Description of the task:
Please read the investing article below and answer this: what would a $10,000 investment in PepsiCo made 50 years ago be worth today?

Document extract:
Get-rich-quick schemes never work. I mean, you could get lucky and hit the jackpot with some ridiculous penny stock or hitherto-unknown cryptocurrency, but you might as well just buy a lottery ticket instead. That's gambling, not investing.

Buying top-quality stocks and holding them for several decades, on the other hand, can give you life-changing returns. All you need is a handful of companies built for truly long-term success and a little bit of patience. OK, a lot of patience. But let me assure you that the wealth-building gains are worth it.

A $10,000 investment in the stock market, as a whole, as tracked by the S&P 500 market index over 50 years, would have grown into $338,000 today. Direct ownership of market-beating stocks unlocks even stronger gains in the long run. For example, a $10,000 investment in consumer goods giant Procter & Gamble 50 years ago would be worth $393,000 today. Soft drink veteran PepsiCo turned the same investment into a spine-tingling $814,000.

Here are two stocks that should beat the market over the next five decades, as Pepsi and P&G did in the last half-century.

An hourglass stands next to a few piles of coins under a spotlight in an otherwise dark scene.

Image source: Getty Images.

A-B-C, as easy as 1-2-3

Alphabet (GOOG -1.30%) (GOOGL -1.21%), the company formerly known as Google, is built for long-term success. If I had to liquidate my entire portfolio and pick only one stock to replace it all, this would be it. To be specific, I'd pick the Class A voting stock (GOOGL) out of an unstoppable urge to make my minuscule voice heard as a shareholder, but voteless Class C shares would be just as good from a pure moneymaking perspective.

Whichever share class you pick, Alphabet will remain a healthy, growing business in 50 years. Google might be a long-forgotten chapter in Alphabet's past by then, but other business ideas will have taken the internet search-engine's place.

The company is willing and able to adapt as the business world changes over time. That aspiration goes far beyond managing Android, the world's largest mobile computing platform. So far, Alphabet's long-term growth ideas include self-driving cars, drone delivery services, artificial intelligence, and balloon-based wireless broadband services. Alphabet's medical-science projects include robotic surgery, bioelectronic medicines, and "tackling aging" in humans.

This is exactly the kind of forward-thinking flexibility I want to see in my long-term investment vehicles. The world will change dramatically in the next 50 years, and nobody knows exactly what we'll get. But Alphabet will bob and weave along with the evolving market, often leading the way while following other secular trends. Investors who pick up a few shares today will see market-stomping returns for many decades to come.

A red Netflix logo on a white background with the tagline See What's Next in black.

Image source: Netflix.

See what's next

Netflix (NFLX 1.46%) might seem like an odd choice for a discussion about long-term buy and hold opportunities. The digital video-streaming veteran is more of an explosive growth stock today, having grown its revenues at an annual clip of 30% over the last five years. The stock trades at a nosebleed-inducing 110 times trailing earnings, Netflix expects free cash flows to stay negative for a couple more years, and the video-streaming sector is packed with fresh competition from winning names like Walt Disney and Comcast.

The stock is surely headed toward a dramatic plunge in the near future, right? That's hardly a good way to deliver shareholder value for the long term.

(Dataset entries)
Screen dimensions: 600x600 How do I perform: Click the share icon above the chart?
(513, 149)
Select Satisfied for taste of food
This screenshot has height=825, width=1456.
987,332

Answer section:
$814,000